The protests began as an outrage and response to the capture and death of Mahsa Amini in a detention center. People in Iran have taken the streets, burning hijabs, and posting videos of cutting their hair in response to the policing of women’s appearances.
Memorial was created in collaboration with Sarah Elix, fellow ITP ‘23 student for a class called Print and Code by Tega Brain.
Therefore, Memorial works as a response to these protests. It memorializes Mahsa Amini, the woman with whom the protests began and 5 others - Mahsa Mougouyi, Hadis Najafi, Nika Shakarami, Sarina Esmailzadeh, and Hannaneh Kia.
The zine experiments with a legal envelope. Pulling on the idea of length and memorial, a long string is weaved through many buttons on the back of a legal envelope. At the end of each string is a small mini-zine. On the right (with a black jacket), the zine has faces of the 6 women. On the left (with a white jacket), the corresponding names to the faces.
Inside the envelope are contact sheets of videos of the protest, of people gathered burning hijabs, and women facing a camera, cutting their hair in sign of solidarity.
The zine can be consumed in 2 ways:
The first and the way that most will consume it is by looking at the piece as it stands — tied together with two small zines on each end. People are invited to flip through the faces, and then look at the other book to find the woman’s name.

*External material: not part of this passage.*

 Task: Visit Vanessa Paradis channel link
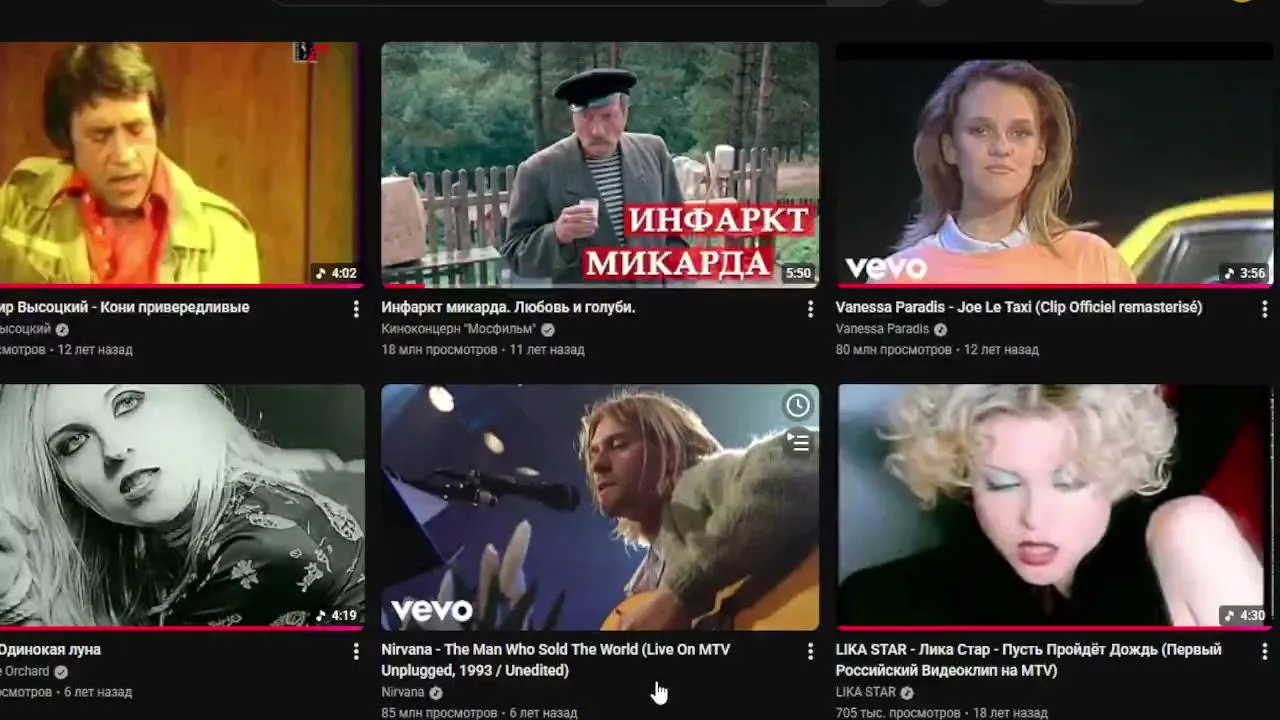point(882,329)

In matching the face to the name and vice-versa, people are invited to remember the people that begun this movement.
The second is by engaging in the process of untying and tying the envelope as a way of joining the performance. In the process of untying to reach the inside, people are given the time to reflect. Once inside, and seeing the contents, people are invited to re-tie the envelope in their own way.
Tying of the envelope
Together, this zine gives a physicality of length and urges agency within the reader.
Unraveling of the envelope
When thinking about an experimental zine, Sarah and I wanted to create a sculpture that invited space for memory and told stories in a non-linear way.
Inspired by the Vietnam Wall Memorial, Sarah and I began to think about memory about current events and protests. The legal envelope was born out of the thought of taking agency over an object involved in the legal process.
The small zines were inspired by Neta Bomani’s teabag zine and the idea that stories can be told in the most obscure places..
https://www.vanityfair.com/news/politics/2012/04/maya-lin-vietnam-wall-memorial
Materials used.
The buttons were laser cut on red acrylic.
The buttons were laser cut on red acrylic.
Buttons were then fastened to a piece of cardboard.
To fasten buttons, we used spare resistors that were found.
Alignment of the buttons.
Sarah, fastening the cardboard buttons to the yellow envelope.
Mini-zine. Risograph-printed. Names printed in red ink on black card stock. Faces printed in red ink on cream card stock.
Final envelope without the string and the mini-zine on the side.